[SELECTED EXCERPT]:
Topic: Noise Scientific article Evidence: Strong

Aircraft noise and heart health: seven to eleven healthy months lost near major airports

Aircraft noise is the most disruptive transport source per decibel. Its spectrum is broad, its peaks are sharp, and its trajectories make exposure unpredictable for nearby residents. The WHO 2018 guidelines conclude the evidence for a cardiovascular effect (especially hypertension and ischaemic heart disease) is the strongest of all transport modes.

The 4 % per 10 dB rule

Babisch (2014) estimated a 4 % increase in coronary heart disease incidence per 10 dB increase in long-term Lden exposure above 50 dB. The Heathrow BMJ study (Hansell et al., 2013) found a statistically significant increase in hospital admissions for stroke and cardiovascular causes in the highest-exposure zones (Lnight > 55 dB).

[PROBLEMS TO WORK ON]:
**a)** Answer these questions from the article on aircraft noise and heart health:
(i) Which two cardiovascular conditions does the article name as the strongest evidence in the WHO 2018 guidelines?
(ii) By how much did Babisch (2014) estimate coronary heart disease incidence rises per 10 dB increase in long-term Lden exposure above 50 dB?
(iii) Which night-time exposure level defined the highest-exposure zones in the Heathrow BMJ study?
**b)** Write the next part of the article on aircraft noise and heart health, continuing after its last sentence.
The listing has no connection to the article on aircraft noise and heart health.

[EXCERPTED RECORDS]:
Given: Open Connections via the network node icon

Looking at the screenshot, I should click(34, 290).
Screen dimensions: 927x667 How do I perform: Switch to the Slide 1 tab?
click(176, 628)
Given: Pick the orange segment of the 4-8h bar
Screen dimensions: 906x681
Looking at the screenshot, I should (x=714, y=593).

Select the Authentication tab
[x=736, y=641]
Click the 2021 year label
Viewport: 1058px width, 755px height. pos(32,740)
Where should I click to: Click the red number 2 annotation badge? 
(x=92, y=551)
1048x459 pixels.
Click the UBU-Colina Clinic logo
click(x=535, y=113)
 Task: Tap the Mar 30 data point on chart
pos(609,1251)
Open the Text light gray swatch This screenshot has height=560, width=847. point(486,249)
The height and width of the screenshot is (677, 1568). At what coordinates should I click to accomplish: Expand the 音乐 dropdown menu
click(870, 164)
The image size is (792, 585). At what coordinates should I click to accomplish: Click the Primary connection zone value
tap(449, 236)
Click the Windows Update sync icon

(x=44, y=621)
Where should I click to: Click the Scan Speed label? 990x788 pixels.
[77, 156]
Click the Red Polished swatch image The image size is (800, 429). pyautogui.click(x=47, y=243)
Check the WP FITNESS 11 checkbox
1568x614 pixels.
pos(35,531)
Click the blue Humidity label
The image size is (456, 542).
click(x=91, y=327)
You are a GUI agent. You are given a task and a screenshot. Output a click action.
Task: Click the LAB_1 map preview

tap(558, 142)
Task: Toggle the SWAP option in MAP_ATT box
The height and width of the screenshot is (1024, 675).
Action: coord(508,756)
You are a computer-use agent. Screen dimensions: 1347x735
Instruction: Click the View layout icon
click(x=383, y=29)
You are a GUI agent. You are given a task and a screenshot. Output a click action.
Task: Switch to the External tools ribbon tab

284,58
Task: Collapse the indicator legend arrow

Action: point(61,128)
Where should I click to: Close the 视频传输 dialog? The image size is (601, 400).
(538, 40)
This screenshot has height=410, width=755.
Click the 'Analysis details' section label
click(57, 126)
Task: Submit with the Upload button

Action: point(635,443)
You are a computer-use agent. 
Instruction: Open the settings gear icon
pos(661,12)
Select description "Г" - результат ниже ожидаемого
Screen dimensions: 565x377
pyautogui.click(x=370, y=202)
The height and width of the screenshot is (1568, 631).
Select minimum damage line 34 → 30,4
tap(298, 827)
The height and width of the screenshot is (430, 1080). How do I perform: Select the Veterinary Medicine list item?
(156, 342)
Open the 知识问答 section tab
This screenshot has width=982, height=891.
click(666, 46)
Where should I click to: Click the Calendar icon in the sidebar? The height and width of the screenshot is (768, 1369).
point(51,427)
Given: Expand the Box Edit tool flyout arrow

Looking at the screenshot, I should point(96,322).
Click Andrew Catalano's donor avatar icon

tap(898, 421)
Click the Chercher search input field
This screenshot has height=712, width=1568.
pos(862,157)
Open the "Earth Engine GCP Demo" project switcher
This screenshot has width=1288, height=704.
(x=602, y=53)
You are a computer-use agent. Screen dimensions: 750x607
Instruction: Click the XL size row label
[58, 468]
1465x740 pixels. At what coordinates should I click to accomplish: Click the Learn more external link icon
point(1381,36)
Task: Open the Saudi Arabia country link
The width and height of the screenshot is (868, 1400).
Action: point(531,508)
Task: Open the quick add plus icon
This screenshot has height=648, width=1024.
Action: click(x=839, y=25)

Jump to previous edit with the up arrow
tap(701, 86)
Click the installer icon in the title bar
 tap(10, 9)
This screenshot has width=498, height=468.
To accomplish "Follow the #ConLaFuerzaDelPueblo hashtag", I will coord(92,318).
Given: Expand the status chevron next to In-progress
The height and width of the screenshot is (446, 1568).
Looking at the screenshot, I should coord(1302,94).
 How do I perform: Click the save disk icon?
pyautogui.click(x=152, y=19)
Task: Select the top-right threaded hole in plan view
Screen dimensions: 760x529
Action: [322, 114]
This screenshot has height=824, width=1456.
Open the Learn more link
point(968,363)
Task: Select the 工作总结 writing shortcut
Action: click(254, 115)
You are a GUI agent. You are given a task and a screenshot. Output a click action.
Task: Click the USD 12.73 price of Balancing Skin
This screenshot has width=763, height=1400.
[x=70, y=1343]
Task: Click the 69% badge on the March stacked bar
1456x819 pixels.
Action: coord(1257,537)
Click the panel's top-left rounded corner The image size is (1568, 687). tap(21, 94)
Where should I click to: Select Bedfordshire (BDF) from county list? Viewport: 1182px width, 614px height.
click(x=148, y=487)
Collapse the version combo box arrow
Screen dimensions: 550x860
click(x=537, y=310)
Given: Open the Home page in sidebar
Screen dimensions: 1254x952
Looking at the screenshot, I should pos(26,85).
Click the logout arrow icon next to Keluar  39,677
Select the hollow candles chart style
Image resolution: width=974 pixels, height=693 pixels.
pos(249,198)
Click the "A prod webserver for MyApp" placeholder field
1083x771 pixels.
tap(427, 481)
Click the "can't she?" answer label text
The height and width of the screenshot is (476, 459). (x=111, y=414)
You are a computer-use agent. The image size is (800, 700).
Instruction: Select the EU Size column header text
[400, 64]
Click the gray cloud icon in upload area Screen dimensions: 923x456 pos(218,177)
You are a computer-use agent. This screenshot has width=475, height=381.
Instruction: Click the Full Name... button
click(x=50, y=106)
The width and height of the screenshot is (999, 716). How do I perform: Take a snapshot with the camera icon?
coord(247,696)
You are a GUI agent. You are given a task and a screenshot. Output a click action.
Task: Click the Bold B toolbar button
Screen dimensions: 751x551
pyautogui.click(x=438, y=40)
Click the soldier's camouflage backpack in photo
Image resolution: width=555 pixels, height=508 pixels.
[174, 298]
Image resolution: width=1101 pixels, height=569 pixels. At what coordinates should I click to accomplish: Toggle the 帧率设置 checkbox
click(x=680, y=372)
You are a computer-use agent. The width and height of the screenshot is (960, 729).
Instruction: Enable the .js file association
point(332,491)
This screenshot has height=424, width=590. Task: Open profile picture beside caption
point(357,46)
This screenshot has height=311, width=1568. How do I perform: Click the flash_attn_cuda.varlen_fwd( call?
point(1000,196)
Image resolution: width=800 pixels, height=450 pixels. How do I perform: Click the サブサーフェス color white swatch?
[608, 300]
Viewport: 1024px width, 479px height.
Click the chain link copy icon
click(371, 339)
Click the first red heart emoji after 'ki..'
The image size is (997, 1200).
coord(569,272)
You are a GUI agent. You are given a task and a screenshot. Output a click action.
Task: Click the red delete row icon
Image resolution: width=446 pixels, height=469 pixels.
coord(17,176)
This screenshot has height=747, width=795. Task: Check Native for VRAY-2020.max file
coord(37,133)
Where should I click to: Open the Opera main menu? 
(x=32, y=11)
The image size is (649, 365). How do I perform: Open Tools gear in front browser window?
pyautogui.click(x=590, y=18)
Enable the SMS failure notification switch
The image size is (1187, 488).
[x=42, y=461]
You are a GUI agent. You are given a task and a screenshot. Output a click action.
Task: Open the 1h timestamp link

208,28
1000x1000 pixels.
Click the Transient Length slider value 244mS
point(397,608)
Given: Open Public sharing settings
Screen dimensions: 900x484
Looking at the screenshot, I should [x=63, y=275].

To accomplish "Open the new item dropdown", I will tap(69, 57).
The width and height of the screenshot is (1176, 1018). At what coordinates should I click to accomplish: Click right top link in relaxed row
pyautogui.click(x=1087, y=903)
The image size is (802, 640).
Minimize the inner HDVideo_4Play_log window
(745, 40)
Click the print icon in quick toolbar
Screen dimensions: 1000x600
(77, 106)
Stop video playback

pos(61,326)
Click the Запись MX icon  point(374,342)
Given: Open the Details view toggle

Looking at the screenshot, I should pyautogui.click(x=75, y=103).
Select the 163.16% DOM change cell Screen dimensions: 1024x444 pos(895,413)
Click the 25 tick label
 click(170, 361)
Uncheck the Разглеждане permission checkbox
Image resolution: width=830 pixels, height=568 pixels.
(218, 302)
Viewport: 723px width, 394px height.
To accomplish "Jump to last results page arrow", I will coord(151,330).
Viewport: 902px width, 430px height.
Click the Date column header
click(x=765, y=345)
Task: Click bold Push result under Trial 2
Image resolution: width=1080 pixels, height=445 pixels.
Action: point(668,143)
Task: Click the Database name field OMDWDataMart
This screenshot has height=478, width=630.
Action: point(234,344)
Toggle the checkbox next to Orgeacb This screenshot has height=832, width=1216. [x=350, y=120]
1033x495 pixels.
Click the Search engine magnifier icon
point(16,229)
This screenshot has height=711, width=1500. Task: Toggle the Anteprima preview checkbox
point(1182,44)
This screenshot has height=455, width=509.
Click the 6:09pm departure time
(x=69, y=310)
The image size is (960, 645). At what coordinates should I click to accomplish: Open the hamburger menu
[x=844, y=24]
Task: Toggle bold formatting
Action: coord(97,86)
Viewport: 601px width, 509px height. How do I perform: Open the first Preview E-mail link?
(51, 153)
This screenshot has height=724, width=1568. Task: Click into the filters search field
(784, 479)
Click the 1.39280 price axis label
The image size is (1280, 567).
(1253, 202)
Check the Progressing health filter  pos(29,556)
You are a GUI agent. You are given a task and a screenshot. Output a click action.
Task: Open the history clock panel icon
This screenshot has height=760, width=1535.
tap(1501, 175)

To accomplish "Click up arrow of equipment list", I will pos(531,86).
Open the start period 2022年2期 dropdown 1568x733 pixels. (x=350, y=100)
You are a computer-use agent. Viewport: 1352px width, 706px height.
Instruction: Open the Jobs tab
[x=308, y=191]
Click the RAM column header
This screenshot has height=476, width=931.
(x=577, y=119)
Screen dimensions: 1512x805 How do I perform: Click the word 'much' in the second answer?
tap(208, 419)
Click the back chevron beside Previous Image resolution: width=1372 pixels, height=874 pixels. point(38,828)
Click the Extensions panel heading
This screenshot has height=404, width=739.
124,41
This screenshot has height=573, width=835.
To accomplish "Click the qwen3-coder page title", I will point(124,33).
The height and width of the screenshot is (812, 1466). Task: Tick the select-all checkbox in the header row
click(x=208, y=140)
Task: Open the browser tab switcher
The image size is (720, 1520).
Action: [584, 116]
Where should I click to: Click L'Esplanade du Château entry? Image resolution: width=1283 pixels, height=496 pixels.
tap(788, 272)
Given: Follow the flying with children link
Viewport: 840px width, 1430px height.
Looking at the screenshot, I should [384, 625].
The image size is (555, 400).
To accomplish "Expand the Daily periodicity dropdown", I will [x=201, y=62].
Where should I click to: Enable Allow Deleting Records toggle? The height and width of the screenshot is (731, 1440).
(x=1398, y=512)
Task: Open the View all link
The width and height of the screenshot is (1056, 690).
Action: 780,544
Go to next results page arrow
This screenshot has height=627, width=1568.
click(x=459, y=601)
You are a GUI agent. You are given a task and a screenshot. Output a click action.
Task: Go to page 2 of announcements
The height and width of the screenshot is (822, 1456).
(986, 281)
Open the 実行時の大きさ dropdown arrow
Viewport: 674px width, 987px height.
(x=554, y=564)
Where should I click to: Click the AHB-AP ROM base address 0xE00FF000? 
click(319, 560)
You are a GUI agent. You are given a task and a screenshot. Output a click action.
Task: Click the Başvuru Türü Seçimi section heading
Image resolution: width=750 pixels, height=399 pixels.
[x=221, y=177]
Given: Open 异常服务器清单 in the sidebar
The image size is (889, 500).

[TASK-BY-TASK ANSWERS]:
**a)**
(i) Hypertension and ischaemic heart disease.
(ii) By 4 %.
(iii) Lnight > 55 dB.

**b)**
What it means in Ile-de-France

Bruitparif's 2020 public health impact assessment concluded that residents living within the Lden 55 dB contour of Orly and Roissy lose on average between 7 and 11 months of healthy life (DALY metric) compared to similar populations outside the contour. That number is conservative - it only counts cardiovascular endpoints.

"The conversation about nocturnal flight bans is not political hygiene. It is public health, backed by a consistent pan-European evidence base."

How ClearSpot flags it

We overlay the DGAC noise plans (plan d'exposition au bruit and plan de gene sonore) for every French airport with published contours. Within the Lden >= 55 dB envelope we default to "not clear" on the aviation sub-module, even when the ambient road noise would otherwise be fine.